Z wolności trzeba umieć korzystać

Mamy demokrację, wolność, ale z tej wolności trzeba umiejętnie korzystać. Czeslovas Jurszenas

W wywiadzie dla polskiej rozgłośni w Wilnie "Radio Znad Wilii" wiceprzewodniczący litewskiego parlamentu Czeslovas Jurszenas ocenił, że sprawą kopert powinny zająć się odpowiednie instytucje. - Mamy demokrację, wolność, ale z tej wolności trzeba umiejętnie korzystać - powiedział.

Zaznaczył, że chociaż Litwini ze wschodniej części kraju wobec osoby Piłsudskiego czy Armii Krajowej mają inne odczucia aniżeli Polacy, to "porównanie Piłsudskiego do Stalina i Hitlera nie jest właściwe".

Kontrowersje wokół Piłsudskiego

Litewscy nacjonaliści pałają nienawiścią do marszałka Józefa Piłsudskiego w związku z jego działaniami w okresie dwudziestolecia międzywojennego. W 1920 roku wydał on rozkaz zajęcia Wileńszczyzny przez oddziały gen. Lucjana Żeligowskiego. Ostatecznie te tereny przyłączono do II RP w 1922 roku.

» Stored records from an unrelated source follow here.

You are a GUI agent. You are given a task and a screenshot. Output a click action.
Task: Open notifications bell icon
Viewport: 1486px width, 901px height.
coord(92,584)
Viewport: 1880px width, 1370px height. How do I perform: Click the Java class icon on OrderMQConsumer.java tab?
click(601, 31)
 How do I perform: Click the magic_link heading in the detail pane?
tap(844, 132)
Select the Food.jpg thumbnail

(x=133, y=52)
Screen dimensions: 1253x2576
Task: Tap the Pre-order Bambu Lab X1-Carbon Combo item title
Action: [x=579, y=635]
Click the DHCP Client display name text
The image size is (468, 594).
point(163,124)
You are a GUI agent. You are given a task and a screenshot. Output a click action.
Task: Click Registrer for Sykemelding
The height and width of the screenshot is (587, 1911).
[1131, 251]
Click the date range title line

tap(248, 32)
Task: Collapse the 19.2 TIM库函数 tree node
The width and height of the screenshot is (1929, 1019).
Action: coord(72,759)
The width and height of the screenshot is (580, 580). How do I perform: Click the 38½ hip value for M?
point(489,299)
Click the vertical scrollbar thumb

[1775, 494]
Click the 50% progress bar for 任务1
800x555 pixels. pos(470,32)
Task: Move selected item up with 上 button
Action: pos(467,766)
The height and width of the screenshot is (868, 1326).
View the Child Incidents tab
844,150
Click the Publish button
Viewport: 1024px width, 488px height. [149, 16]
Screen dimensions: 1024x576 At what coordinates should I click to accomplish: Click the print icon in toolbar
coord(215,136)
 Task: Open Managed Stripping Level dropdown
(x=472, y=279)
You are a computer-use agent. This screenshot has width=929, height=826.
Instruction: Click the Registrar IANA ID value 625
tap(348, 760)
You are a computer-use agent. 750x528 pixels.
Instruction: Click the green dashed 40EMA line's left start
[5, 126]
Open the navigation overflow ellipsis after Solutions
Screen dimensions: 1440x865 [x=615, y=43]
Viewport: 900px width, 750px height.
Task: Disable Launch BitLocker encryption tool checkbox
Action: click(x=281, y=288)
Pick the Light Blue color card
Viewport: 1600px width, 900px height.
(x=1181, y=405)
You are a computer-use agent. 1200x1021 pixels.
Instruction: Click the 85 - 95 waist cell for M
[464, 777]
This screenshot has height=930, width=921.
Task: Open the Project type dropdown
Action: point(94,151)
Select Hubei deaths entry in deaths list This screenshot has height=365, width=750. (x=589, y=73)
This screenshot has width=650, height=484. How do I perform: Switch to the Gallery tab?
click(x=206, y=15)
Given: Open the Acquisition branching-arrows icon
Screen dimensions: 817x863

W 2008 roku na wileńskiej poczcie głównej po raz pierwszy pojawiły się koperty z napisem: "Wielcy organizatorzy ludobójstwa litewskiego" i podobiznami Stalina, Hitlera i Piłsudskiego. Po powszechnym oburzeniu Polaków, pod koniec września koperty autorstwa Antanasa Szakalisa wycofano ze sprzedaży.